EXTRACTED ENTRIES.

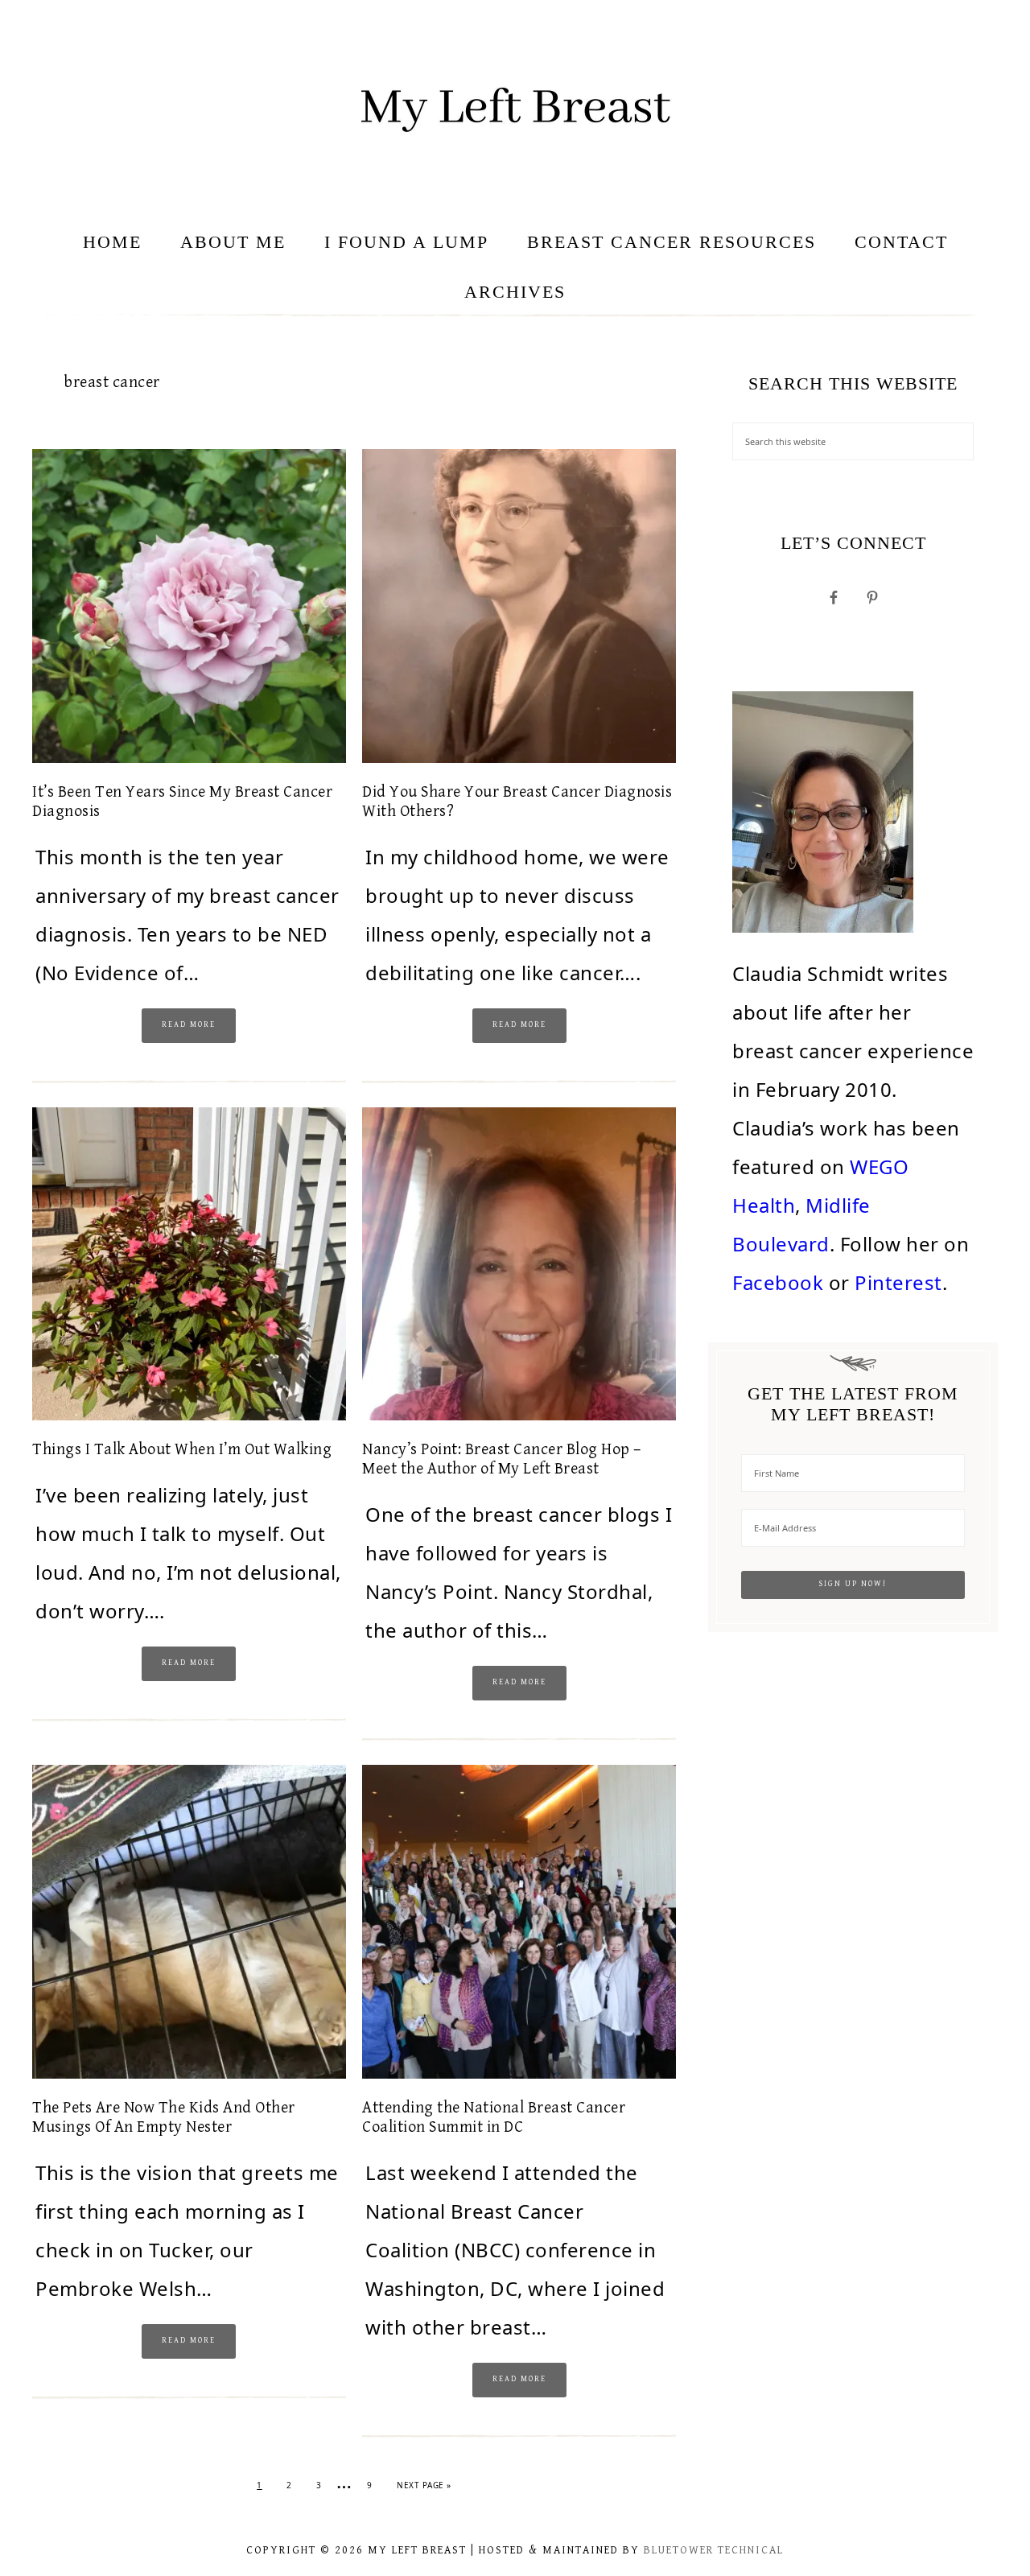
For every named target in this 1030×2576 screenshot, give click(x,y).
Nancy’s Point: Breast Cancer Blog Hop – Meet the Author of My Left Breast (501, 1459)
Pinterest (898, 1282)
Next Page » (424, 2485)
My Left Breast (515, 108)
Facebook (777, 1282)
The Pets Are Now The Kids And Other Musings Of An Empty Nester (163, 2118)
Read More (189, 1024)
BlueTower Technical (714, 2550)
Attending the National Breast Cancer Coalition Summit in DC (493, 2118)
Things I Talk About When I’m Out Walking (182, 1449)
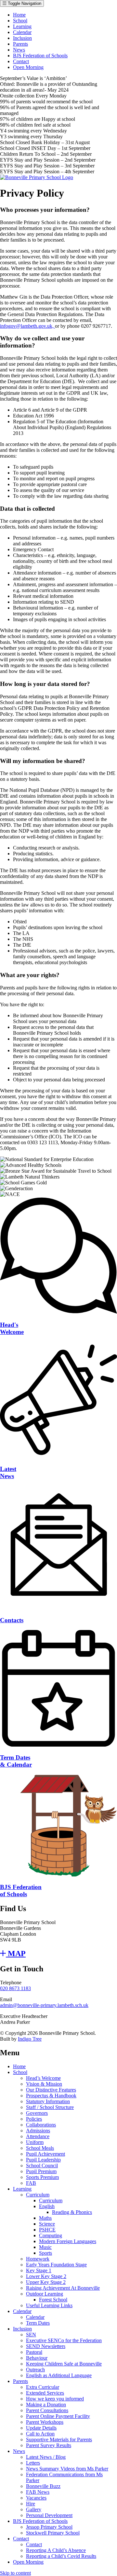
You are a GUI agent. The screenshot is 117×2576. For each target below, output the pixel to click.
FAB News (37, 2492)
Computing (50, 2235)
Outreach (35, 2369)
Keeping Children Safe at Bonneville (64, 2363)
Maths (45, 2218)
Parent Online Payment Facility (58, 2416)
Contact (21, 61)
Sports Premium (42, 2177)
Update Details (41, 2428)
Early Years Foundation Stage (56, 2264)
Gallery (33, 2509)
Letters (33, 2463)
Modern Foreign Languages (67, 2241)
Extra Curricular (42, 2387)
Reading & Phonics (72, 2212)
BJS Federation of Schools (40, 55)
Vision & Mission (44, 2084)
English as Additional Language (59, 2375)
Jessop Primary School (49, 2527)
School (20, 20)
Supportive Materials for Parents (59, 2439)
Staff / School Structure (50, 2107)
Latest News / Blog (46, 2457)
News (19, 49)
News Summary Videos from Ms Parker (67, 2468)
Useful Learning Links (49, 2305)
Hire (30, 2503)
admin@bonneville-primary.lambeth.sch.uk (44, 2005)
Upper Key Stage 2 (46, 2282)
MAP (16, 1953)
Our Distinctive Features (51, 2089)
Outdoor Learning (44, 2294)
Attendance (37, 2136)
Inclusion (22, 38)
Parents (20, 44)
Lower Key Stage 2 (46, 2276)
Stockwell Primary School (53, 2533)
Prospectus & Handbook (51, 2095)
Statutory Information (48, 2101)
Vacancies (36, 2498)
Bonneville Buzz (43, 2486)
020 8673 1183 (15, 1988)
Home (19, 14)
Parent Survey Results (48, 2445)
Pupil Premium (41, 2171)
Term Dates (38, 2323)
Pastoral (34, 2352)
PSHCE (47, 2229)
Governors (37, 2113)
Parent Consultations (47, 2410)
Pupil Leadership (43, 2159)
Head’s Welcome (43, 2078)
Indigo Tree (30, 2039)
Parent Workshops (44, 2422)
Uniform (35, 2142)
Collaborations (41, 2124)
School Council (42, 2165)
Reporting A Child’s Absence (56, 2550)
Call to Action (40, 2433)
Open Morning (28, 67)
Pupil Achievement (45, 2154)
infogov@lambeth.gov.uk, (27, 326)
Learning (22, 26)
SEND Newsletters (45, 2346)
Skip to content (15, 2573)
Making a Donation (46, 2404)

WHAT THE TASK ASKS.
Would you copy, unchanged, the stretch of the records above that begins at the line containing "MAP (16, 1953)" and ends at the line containing "SEND Newsletters (45, 2346)", and only that?

FINISHED TASK.
MAP (16, 1953)
Our Distinctive Features (51, 2089)
Outdoor Learning (44, 2294)
Attendance (37, 2136)
Inclusion (22, 38)
Parents (20, 44)
Lower Key Stage 2 (46, 2276)
Stockwell Primary School (53, 2533)
Prospectus & Handbook (51, 2095)
Statutory Information (48, 2101)
Vacancies (36, 2498)
Bonneville Buzz (43, 2486)
020 8673 1183 (15, 1988)
Home (19, 14)
Parent Survey Results (48, 2445)
Pupil Premium (41, 2171)
Term Dates (38, 2323)
Pastoral (34, 2352)
PSHCE (47, 2229)
Governors (37, 2113)
Parent Consultations (47, 2410)
Pupil Leadership (43, 2159)
Head’s Welcome (43, 2078)
Indigo Tree (30, 2039)
Parent Workshops (44, 2422)
Uniform (35, 2142)
Collaborations (41, 2124)
School Council (42, 2165)
Reporting A Child’s Absence (56, 2550)
Call to Action (40, 2433)
Open Morning (28, 67)
Pupil Achievement (45, 2154)
infogov@lambeth.gov.uk, (27, 326)
Learning (22, 26)
SEND Newsletters (45, 2346)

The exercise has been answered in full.